Angesichts dieser spannungsvollen Geschichte werden die zahlreichen kulturellen, religiösen, sprachlichen und wirtschaftlichen Gemeinsamkeiten, die es zwischen den Nachbarn gibt, häufig vernachlässigt. Eine neue Ausstellung unter dem Titel „Tür an Tür. Polen – Deutschland. 1000 Jahre Kunst und Geschichte“ möchte nun das Bewusstsein für die deutsch-polnischen Gemeinsamkeiten schärfen. Geeigneter Anlass, den nachbarschaftlichen Dialog zu fördern und damit einen Beitrag für eine beständige deutsch-polnische Freundschaft zu leisten, ist die EU-Ratspräsidentschaft, die seit Juli 2011 die Republik Polen inne hat.
Über 700 historische und moderne Zeugnisse der Kulturen Polens und Deutschlands werden auf 3200 Quadratmetern präsentiert, darunter 250 Gemälde, 30 Skulpturen, 80 Handschriften, 60 Inkunabeln und 60 Grafiken, außerdem Dokumente, Fotografien, Filmmaterial und kunsthandwerkliche Gegenstände. Daneben sind Klangbeispiele von Arnold Schönberg und Johann Sebastian Bach zu hören. Höhepunkt der Ausstellung ist jedoch Jan Matejkos Monumentalwerk „Preußische Huldigung“ von 1882. Das Monumentalwerk, das sich normalerweise im Nationalmuseum in Krakau befindet, zeigt Albrecht I. von Brandenburg-Ansbach, der dem polnischen König Sigismund I. den Lehnseid leistet.
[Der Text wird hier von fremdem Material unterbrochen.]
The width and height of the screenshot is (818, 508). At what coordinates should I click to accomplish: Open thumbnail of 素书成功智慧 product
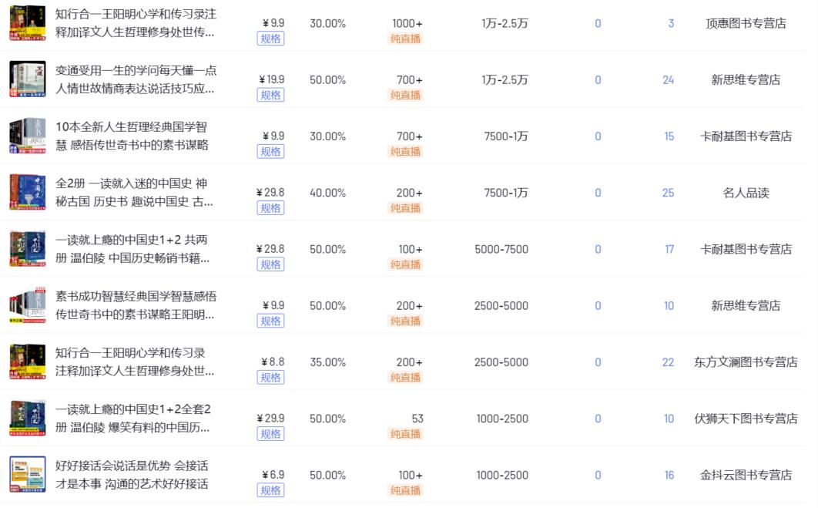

Bronisław Komorowski, Staatspräsident der Republik Polen, und Bundespräsident Christian Wulff übernehmen die Schirmherrschaft. Inhaltlich wird die Ausstellung von einem wissenschaftlichen Beirat unter der Leitung von Prof. Władysław Bartoszewski begleitet. Das Warschauer Königsschloss und das Martin-Gropius-Bau in Berlin erarbeiteten die Konzeption. Die Ausstellung wird vom 23. September 2011 bis zum 9. Januar 2012 im Martin-Gropius-Bau in Berlin gezeigt.